Define Bufdir Payload Schema and TypeScript Interfaces
epic-bufdir-report-export-core-backend-task-001 — Define the canonical Bufdir JSON payload TypeScript interfaces and Dart models that represent the intermediate representation consumed by all output channels (CSV, PDF, future API). This includes activity record structure, peer mentor grouping envelope, org hierarchy roll-up fields, and duplicate flag metadata. These types are the contract shared by the aggregation service, serializer, and generation services.
Acceptance Criteria
Technical Requirements
Implementation Notes
Place all Bufdir domain models in a dedicated folder (`lib/domain/models/bufdir/`) to make the contract boundary explicit and easy to locate. If the project already uses `freezed` for immutable models and union types, use it here for consistency — it auto-generates copyWith, ==, hashCode, and toJson. If not using code generation, implement these manually and note the decision in a comment so future developers don't add a second pattern. The `ScopeLevel` enum should use lowercase string values for JSON (`chapter`, `region`, `national`) matching what Supabase Edge Functions will produce.

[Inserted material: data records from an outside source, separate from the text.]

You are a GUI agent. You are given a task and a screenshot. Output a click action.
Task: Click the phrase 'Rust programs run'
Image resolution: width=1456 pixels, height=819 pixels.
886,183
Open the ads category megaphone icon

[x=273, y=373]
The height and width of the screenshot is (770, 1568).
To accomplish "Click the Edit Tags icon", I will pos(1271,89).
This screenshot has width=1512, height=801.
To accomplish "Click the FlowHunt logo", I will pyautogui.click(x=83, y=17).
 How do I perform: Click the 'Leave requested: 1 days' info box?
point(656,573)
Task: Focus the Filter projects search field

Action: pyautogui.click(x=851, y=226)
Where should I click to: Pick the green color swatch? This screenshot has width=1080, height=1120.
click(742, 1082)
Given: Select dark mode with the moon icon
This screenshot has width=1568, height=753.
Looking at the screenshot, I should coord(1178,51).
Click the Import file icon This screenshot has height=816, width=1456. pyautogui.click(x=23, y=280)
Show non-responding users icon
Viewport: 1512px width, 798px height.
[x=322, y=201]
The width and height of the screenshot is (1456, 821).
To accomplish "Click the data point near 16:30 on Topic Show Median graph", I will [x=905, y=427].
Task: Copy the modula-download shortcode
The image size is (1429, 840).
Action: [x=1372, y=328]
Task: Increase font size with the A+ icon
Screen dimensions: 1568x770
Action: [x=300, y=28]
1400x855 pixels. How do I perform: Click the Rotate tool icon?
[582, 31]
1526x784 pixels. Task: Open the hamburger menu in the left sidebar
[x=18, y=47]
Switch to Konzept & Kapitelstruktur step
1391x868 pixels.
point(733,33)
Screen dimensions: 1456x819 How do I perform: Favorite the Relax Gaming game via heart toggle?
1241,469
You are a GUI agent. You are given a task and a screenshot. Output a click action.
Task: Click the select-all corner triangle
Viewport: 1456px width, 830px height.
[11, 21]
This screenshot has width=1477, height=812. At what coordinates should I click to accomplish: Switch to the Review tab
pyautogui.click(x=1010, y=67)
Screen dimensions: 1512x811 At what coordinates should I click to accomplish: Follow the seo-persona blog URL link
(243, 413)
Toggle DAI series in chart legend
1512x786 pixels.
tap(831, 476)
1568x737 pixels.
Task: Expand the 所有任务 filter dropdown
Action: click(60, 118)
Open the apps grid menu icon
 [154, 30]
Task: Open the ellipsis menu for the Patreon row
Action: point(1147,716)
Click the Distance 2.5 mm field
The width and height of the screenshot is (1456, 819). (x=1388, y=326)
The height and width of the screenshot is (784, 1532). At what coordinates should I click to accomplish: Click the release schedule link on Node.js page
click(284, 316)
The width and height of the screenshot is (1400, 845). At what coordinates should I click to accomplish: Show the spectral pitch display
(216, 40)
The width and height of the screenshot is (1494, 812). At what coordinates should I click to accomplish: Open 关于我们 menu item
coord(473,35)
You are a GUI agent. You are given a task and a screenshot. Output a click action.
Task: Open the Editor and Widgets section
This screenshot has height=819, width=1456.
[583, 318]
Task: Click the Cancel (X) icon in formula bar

Avoid importing Flutter widgets or platform channels in this file — it must be pure Dart so it is usable in both Flutter mobile and any future server-side Dart context. This file is the single source of truth: any time the Bufdir specification changes, update these models first and let the compiler surface all required downstream changes.
Testing Requirements
Unit tests in `test/domain/models/bufdir/bufdir_payload_test.dart` covering: (1) round-trip serialization — construct a model, call toJson, then fromJson, and assert equality; (2) null/empty list defaults — confirm duplicate_warnings defaults to [] when absent from JSON; (3) enum parsing — confirm fromJson correctly maps all scope_level string values and throws or returns null for unknown values; (4) boundary values — period_start equal to period_end (single-day report) is accepted; negative session counts should either be prevented by constructor assertion or rejected by fromJson with a descriptive error. All tests use flutter_test.
Supabase Edge Functions have a default execution timeout. For large national-scope exports aggregating tens of thousands of activities across 1,400 chapters, the edge function may time out before completing, leaving coordinators with a failed export and no partial output.
Mitigation & Contingency
Mitigation: Optimise the aggregation SQL using pre-materialised aggregation views or RPC functions that run inside the database rather than iterating records in Deno. Profile query execution time against realistic production data volumes early. Request an elevated timeout limit from Supabase if needed. Implement progress checkpointing so the export can be resumed from the last completed aggregation batch.
Contingency: For organisations exceeding a configurable threshold (e.g. >5,000 activities), switch to an asynchronous export pattern: the edge function writes a 'pending' audit record and enqueues the job; the client polls for completion and is notified via Supabase Realtime when the file is ready.
Server-side PDF generation in a Deno Edge Function environment restricts library choices. Many popular PDF libraries require Node.js APIs not available in Deno, or produce large bundle sizes that exceed edge function limits. Choosing the wrong library could block the entire PDF generation path.
Mitigation & Contingency
Mitigation: Spike PDF library selection as the first task of this epic, evaluating at least two Deno-compatible options (e.g. pdf-lib, jsPDF with Deno compatibility shim). Test bundle size and basic rendering before committing to an implementation. Document the chosen library's constraints.
Contingency: If no suitable Deno-native PDF library is found, generate a well-structured HTML report from the edge function and use a headless Chromium service (e.g. Browserless, Gotenberg) for HTML-to-PDF conversion, or temporarily ship CSV-only export while the PDF path is resolved.
Peer mentors affiliated with multiple chapters (a documented NHF scenario) must not be double-counted in participant totals. Incorrect deduplication logic would overreport participation figures to Bufdir, which could be discovered during audit and damage organisational credibility.
Mitigation & Contingency
Mitigation: Define and document the deduplication contract explicitly before coding: deduplication is per-person per-period, not per-activity. Build dedicated unit tests with fixtures containing the exact multi-chapter membership patterns described in NHF's documentation. Have a NHF representative validate test fixture outputs against known-good manual counts.
Contingency: If deduplication logic produces results that cannot be verified against manual counts before launch, surface a deduplication warning in the export preview listing the affected peer mentor IDs, and require explicit coordinator acknowledgement before finalising the export.